** MATERIAL SHOWN follows **
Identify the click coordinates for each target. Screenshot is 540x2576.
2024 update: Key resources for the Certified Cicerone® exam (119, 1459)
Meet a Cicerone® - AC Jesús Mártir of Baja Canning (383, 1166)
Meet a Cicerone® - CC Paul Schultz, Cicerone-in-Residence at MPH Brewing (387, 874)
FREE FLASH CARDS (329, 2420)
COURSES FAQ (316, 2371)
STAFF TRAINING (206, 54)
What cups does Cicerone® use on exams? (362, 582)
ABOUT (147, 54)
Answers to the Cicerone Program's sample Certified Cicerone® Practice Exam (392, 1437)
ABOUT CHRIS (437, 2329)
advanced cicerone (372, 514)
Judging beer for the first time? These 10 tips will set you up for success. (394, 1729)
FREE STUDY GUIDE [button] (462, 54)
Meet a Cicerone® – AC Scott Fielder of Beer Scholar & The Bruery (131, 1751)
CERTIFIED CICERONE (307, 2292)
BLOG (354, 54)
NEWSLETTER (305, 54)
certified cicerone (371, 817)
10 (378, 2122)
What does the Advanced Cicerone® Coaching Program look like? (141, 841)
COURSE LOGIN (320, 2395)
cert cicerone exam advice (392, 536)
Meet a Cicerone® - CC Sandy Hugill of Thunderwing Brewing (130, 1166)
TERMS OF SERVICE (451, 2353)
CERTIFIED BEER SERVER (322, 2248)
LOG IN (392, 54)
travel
** End of MATERIAL SHOWN **
WHAT YOU NEED TO DO: When you reach the line holding "FREE FLASH CARDS (329, 2420)" in the records above, begin reproducing exactly, stop after the line holding "FREE STUDY GUIDE [button] (462, 54)", and output nothing else.

RESPONSE AREA:
FREE FLASH CARDS (329, 2420)
COURSES FAQ (316, 2371)
STAFF TRAINING (206, 54)
What cups does Cicerone® use on exams? (362, 582)
ABOUT (147, 54)
Answers to the Cicerone Program's sample Certified Cicerone® Practice Exam (392, 1437)
ABOUT CHRIS (437, 2329)
advanced cicerone (372, 514)
Judging beer for the first time? These 10 tips will set you up for success. (394, 1729)
FREE STUDY GUIDE [button] (462, 54)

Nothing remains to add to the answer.